We hear these days growing pessimism and even despair about the future of democracy. Certainly the global trend in recent years, as I’ve suggested, has been one of eroding freedom and democracy.  Commentators say it is now the authoritarian regimes, such as Russia, China, and Iran, that are dynamic and self-confident, while democracies seem mired in polarization and self-doubt.

But this is a very partial view, and a poor guide to the future. All authoritarian regimes face a common institutional weakness and anxiety: The lack of truly durable and reliable foundations of popular legitimacy.  We know this, because otherwise they would not need to go to such lengths to prevent their populations from having access to alternative sources of information.  Various autocracies may enjoy popular support at one time or another, but since they allow no peaceful and institutional alternative, they face an existential risk:  If people lose confidence in them, the whole political edifice is at risk of collapse, not just the government of the day.  By contrast, democracies have the intrinsic advantage that they enable people to change the government but keep the constitutional system in place.  And if the system is flawed, they enable people to advocate and mobilize to correct it by peaceful and institutional means.

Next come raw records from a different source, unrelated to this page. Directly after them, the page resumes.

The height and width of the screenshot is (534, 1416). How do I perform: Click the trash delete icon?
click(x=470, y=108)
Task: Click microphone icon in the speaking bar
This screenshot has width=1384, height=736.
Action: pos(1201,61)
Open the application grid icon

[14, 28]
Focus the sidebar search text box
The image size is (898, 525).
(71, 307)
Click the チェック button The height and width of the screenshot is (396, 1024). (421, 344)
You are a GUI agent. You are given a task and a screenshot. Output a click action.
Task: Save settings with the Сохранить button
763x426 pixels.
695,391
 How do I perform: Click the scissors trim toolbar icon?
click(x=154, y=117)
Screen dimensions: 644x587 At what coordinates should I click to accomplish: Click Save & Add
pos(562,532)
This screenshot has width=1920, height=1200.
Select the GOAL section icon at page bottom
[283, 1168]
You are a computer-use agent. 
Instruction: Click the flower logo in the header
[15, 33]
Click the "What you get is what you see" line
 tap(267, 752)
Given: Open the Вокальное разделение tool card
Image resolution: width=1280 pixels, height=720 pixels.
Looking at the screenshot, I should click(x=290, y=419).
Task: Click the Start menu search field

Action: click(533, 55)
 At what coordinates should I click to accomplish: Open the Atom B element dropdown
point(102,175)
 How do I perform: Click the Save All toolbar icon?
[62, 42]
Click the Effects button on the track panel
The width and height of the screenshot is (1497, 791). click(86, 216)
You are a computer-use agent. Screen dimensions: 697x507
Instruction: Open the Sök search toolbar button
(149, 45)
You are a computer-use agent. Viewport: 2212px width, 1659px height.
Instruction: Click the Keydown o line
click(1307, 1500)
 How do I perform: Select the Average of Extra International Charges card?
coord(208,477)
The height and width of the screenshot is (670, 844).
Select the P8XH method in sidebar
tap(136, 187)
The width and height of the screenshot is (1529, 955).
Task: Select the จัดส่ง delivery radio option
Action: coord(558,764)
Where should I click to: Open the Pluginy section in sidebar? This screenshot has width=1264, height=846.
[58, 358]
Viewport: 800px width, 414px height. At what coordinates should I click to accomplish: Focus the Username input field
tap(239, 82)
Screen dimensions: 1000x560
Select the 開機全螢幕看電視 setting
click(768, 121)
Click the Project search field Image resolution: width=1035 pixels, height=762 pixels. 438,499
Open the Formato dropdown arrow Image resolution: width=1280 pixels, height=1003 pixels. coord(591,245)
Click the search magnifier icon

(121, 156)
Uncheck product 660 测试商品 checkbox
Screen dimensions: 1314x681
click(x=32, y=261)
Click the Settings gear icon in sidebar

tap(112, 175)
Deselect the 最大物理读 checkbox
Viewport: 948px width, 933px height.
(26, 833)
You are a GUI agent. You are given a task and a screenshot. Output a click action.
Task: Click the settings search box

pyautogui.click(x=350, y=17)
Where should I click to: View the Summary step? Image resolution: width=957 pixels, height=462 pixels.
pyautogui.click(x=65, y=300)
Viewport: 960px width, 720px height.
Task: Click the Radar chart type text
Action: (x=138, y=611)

Democracies also have an intrinsic normative advantage. If we look at the evidence from the various regional barometers of attitudes and values, we do not find much popular desire to live under dictatorship.  In fact, it is in the poorest and least educated region of the world, Africa, where we find some of the most widespread and even sophisticated popular sentiment in favor of democracy—and not just a democracy in name, but elections with real choice, and government under a rule of law, with real accountability.  In a number of countries, the stated preference to live in a democracy may have eroded a bit in recent years.

Certainly, trust in political institutions has fallen.  But there is no broad public desire for authoritarian rule sweeping the world.  People want to live in freedom. They want the predictability and elementary justice that comes under a rule of law. They want political choice, and they want their leaders to answer to them.  Even when, in frustration and anger, voters opt for authoritarian populist alternatives, it is typically with widespread caveats and divisions, and those populists are hard-pressed to win even half the vote in subsequent elections, because they abuse power and generally rule quite badly.

One of the core human needs, shared across cultures, is for dignity—or in Arabic, as we heard so often during the Arab Spring, “karama”. People want to be respected and valued, as individuals and as groups.  Democracy is the only system of government that provides institutional means to ensure respect for human dignity—by giving individuals power and rights—and to redress grievances and injustices when dignity is violated.  It is heartening that we find much evidence of this desire even in very poor countries. But as people become richer and better educated, they become more inclined to want to live in a political system that allows for self-empowerment, individual dignity, and accountability.

This is why democracy is not passé, and why we should take pride in being part of an international Community that affirms these universal values and aspirations.

*This is an extended version of remarks delivered at the conclusion of the Ninth Ministerial of the Community of Democracies.